Without changing the system so radically, other companies have recognized the wisdom of moving authority down the ladder. “All decisions should be made as low as possible in the organization,” the maverick executive Robert Townsend wrote. “The Charge of the Light Brigade was ordered by an officer who wasn’t there looking at the territory.” Being close to the action in business necessarily means being close to the customer, who is the final arbiter of whether or not a business is doing its job properly. To spread the perception that there is always a living human being out there on the receiving-end of a business’s activities, consultants urge that people throughout the organization be encouraged to regard the next person who receives their work as their customer. He or she is to be served just as efficiently and thoughtfully as the customer out on the street.

Quality in anything is associated with depth, and this certainly applies to efforts to improve the quality of goods and services. To be a purveyor of quality, an organization must have quality back-up – in the supply of parts and materials, in communications and transportation, and finally in the educational and training system which determines the quality of the labour force.

Quality must also run deep within the company. It must be something that is seen and experienced in every corner of the organization, and not just talked about in buzz-words. It is futile to give pep talks promoting quality while the organizational process militates against it by discouraging initiative and perpetuating internal rivalries. Quality-first thinking must permeate the whole organizational system, from the way employees are evaluated and compensated, to the way the accounting is done, to the way work units are organized and deployed.

While achieving quality in an organization may be complicated in detail, it is really the most basic of concepts. When all is said and done, it is a matter of mentality. In any business from a multinational corporation to a corner store, quality is a reflection of the care, integrity, and respect for the customer that goes into the goods or services being offered. And that care, integrity and respect cannot exist only on the outside of the organization where it is seen by the consumer. To sustain a reputation for quality in the marketplace, an organization has to make it an everyday fact of life on the inside as well.

In this case, as business organizations go, so goes the nation. With the globalization of business over the past few years, it has become crucial to improve Canada’s international competitiveness if this nation’s standard of living is not only to be maintained, but improved.
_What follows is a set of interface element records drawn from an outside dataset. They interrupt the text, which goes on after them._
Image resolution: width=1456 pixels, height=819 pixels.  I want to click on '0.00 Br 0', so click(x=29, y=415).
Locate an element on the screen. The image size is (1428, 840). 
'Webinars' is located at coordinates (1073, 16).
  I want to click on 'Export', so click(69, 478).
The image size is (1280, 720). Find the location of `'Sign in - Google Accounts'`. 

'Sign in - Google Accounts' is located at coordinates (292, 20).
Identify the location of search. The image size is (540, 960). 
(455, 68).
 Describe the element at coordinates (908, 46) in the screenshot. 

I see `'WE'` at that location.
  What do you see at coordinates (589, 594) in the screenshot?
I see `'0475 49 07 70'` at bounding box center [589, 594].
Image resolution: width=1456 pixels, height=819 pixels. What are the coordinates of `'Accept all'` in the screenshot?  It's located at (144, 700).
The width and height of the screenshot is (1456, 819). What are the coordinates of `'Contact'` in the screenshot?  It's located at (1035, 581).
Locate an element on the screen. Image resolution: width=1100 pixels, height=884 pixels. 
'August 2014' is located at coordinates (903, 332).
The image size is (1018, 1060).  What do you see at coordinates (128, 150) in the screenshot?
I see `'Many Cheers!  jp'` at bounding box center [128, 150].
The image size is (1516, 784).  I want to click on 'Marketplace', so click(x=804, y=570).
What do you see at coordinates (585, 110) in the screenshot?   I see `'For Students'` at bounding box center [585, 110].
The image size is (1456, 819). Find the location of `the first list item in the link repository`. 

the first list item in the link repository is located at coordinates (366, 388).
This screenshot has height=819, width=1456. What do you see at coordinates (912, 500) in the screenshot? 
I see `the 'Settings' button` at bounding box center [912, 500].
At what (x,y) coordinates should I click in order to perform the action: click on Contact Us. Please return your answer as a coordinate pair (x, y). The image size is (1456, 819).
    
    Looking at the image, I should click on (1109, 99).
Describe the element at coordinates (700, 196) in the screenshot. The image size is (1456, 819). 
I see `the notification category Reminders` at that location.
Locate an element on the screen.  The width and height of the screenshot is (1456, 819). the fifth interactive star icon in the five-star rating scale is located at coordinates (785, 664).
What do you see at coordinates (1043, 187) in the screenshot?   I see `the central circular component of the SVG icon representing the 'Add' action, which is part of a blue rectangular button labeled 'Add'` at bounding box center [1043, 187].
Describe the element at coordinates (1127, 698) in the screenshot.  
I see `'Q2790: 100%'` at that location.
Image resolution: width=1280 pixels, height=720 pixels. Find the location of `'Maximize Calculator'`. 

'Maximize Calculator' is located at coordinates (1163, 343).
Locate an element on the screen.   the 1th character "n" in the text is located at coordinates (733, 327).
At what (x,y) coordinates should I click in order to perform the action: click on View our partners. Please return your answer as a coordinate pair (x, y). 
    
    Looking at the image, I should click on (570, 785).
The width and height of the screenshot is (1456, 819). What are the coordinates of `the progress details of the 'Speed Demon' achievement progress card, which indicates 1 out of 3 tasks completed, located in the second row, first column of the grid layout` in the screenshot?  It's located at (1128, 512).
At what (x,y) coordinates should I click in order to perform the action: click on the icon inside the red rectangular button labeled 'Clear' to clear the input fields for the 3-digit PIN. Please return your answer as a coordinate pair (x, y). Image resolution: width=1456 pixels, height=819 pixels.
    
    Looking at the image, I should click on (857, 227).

Yet, in an earlier Royal Bank Letter on the subject (November/ December 1988) we quoted these unsettling words from Robert Ferchat , then president of Northern Telecom Canada Ltd.: “We in North America do not yet have throughout our culture – outside or inside the corporation – a real, deep, unshakable conviction that quality is the key to competing, the key to survival, the key to growth and profitability.”

Have there been changes in the situation since Mr. Ferchat spoke? Certainly there has been more talk about quality in business circles of late, but it is an open question whether the talk has been backed up by action. If Canadian business collectively has not become substantively committed to quality, it had better do so soon.

During Quality Month in Canada in October this year, the message will be spread that world-class quality is a national necessity. It is not a message for business alone. It affects every Canadian who works, teaches or goes to school, because the sum of their performance will ultimately determine the level of Canadian quality.